### Assignment
Copy each line of the entries beneath that contains the word "Сетевое".

** Opening Records provided block **

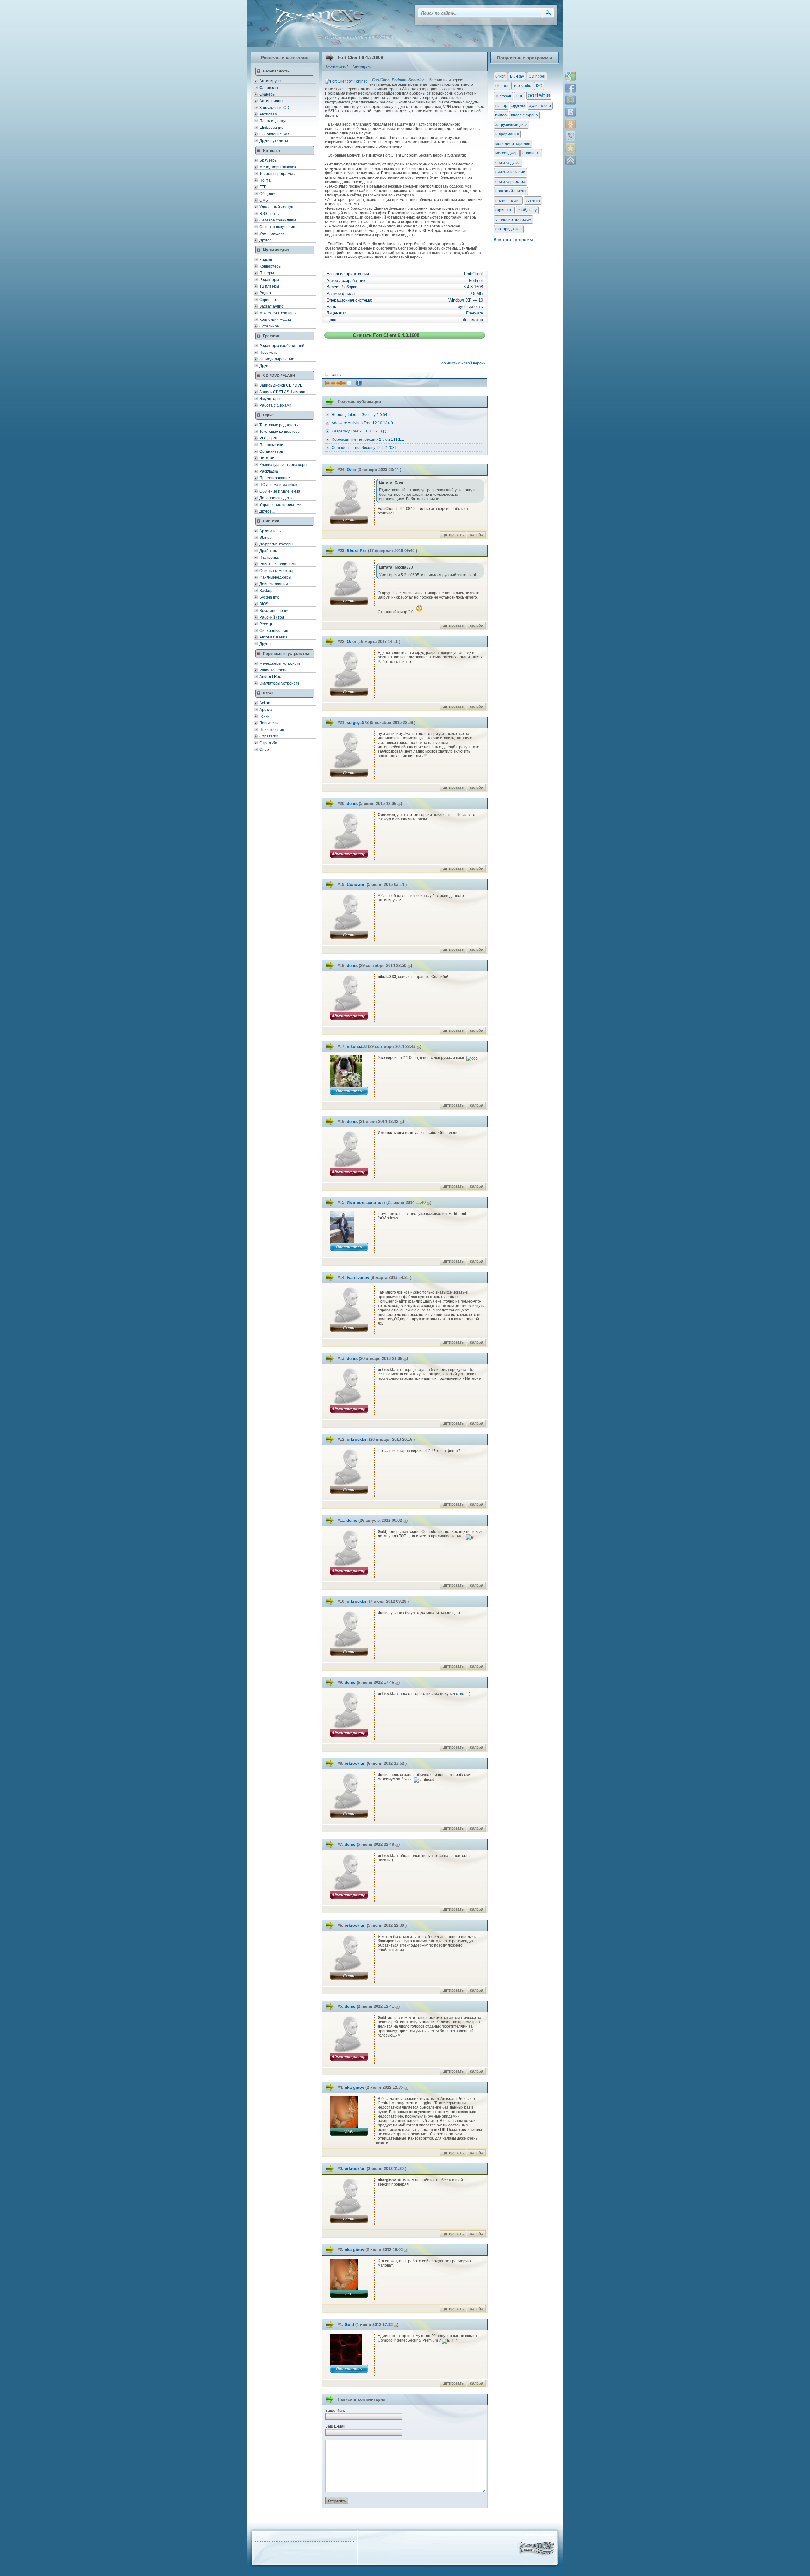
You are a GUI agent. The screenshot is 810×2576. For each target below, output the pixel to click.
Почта (265, 180)
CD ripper (537, 76)
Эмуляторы (269, 398)
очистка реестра (510, 181)
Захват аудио (271, 306)
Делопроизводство (276, 498)
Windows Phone (273, 670)
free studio (522, 86)
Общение (268, 193)
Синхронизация (273, 630)
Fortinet (476, 280)
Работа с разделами (277, 564)
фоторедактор (508, 229)
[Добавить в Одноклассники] (570, 124)
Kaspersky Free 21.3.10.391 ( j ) (359, 431)
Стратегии (268, 736)
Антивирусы (270, 81)
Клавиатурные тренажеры (283, 465)
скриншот (504, 210)
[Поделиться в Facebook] (570, 88)
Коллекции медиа (275, 319)
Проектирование (274, 478)
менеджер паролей (512, 143)
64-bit (336, 375)
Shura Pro (357, 550)
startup (501, 105)
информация (507, 134)
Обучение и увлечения (279, 491)
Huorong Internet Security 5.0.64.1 (361, 415)
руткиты (533, 200)
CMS (263, 200)
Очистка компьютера (278, 571)
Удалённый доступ (276, 207)
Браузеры (268, 160)
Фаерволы (268, 87)
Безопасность (336, 67)
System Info (269, 597)
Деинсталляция (273, 584)
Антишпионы (271, 101)
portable (538, 95)
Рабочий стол (271, 617)
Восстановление (274, 610)
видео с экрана (524, 115)
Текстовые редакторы (279, 425)
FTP (262, 187)
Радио (265, 293)
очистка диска (507, 162)
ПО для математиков (278, 484)
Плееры (266, 273)
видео (501, 115)
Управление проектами (280, 504)
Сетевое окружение (277, 227)
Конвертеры (270, 266)
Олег (351, 469)
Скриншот (268, 299)
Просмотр (268, 352)
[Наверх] (570, 160)
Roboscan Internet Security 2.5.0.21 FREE (368, 439)
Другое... (267, 240)
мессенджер (506, 153)
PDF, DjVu (268, 438)
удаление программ (513, 219)
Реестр (265, 624)
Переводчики (271, 445)
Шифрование (271, 127)
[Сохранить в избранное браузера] (570, 148)
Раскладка (268, 471)
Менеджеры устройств (279, 663)
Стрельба (268, 743)
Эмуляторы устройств (279, 683)
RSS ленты (269, 213)
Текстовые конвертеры (280, 431)
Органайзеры (271, 451)
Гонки (264, 716)
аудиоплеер (540, 105)
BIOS (263, 604)
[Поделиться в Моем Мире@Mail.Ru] (570, 100)
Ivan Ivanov (358, 1277)
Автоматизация (273, 637)
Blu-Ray (517, 76)
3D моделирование (276, 359)
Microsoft (503, 96)
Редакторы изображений (281, 346)
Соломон (356, 884)
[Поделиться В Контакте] (570, 112)
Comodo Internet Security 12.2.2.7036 (364, 447)
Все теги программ (513, 239)
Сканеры (267, 94)
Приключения (271, 729)
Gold (349, 2324)
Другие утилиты (273, 141)
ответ (461, 1693)
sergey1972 (358, 722)
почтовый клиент (510, 191)
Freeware (474, 313)
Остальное (269, 326)
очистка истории (510, 172)
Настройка (269, 557)
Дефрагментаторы (276, 544)
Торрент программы (277, 173)
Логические (269, 723)
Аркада (265, 709)
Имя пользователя (366, 1202)
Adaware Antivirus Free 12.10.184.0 (362, 423)
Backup (265, 590)
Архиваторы (270, 531)
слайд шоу (527, 210)
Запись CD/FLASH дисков (282, 392)
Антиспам (268, 114)
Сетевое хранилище (277, 220)
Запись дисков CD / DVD (281, 385)
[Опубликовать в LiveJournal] (570, 136)
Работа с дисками (275, 405)
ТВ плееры (269, 286)
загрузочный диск (511, 124)
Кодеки (265, 260)
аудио (518, 105)
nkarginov (354, 2087)
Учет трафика (271, 233)
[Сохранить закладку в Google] (570, 76)
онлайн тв (531, 153)
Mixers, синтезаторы (277, 313)
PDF (519, 96)
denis (352, 803)
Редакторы (269, 279)
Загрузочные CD (274, 107)
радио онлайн (508, 200)
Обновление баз (274, 134)
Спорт (265, 749)
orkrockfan (357, 1439)
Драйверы (268, 551)
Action (264, 703)
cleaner (501, 86)
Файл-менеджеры (275, 577)
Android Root (270, 677)
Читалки (266, 458)
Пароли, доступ (273, 121)
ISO (539, 86)
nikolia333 (357, 1046)
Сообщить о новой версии (463, 363)
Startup (265, 537)
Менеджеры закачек (277, 167)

** Closing Records provided block **

### Output of the task
Сетевое окружение (277, 227)
Сетевое хранилище (277, 220)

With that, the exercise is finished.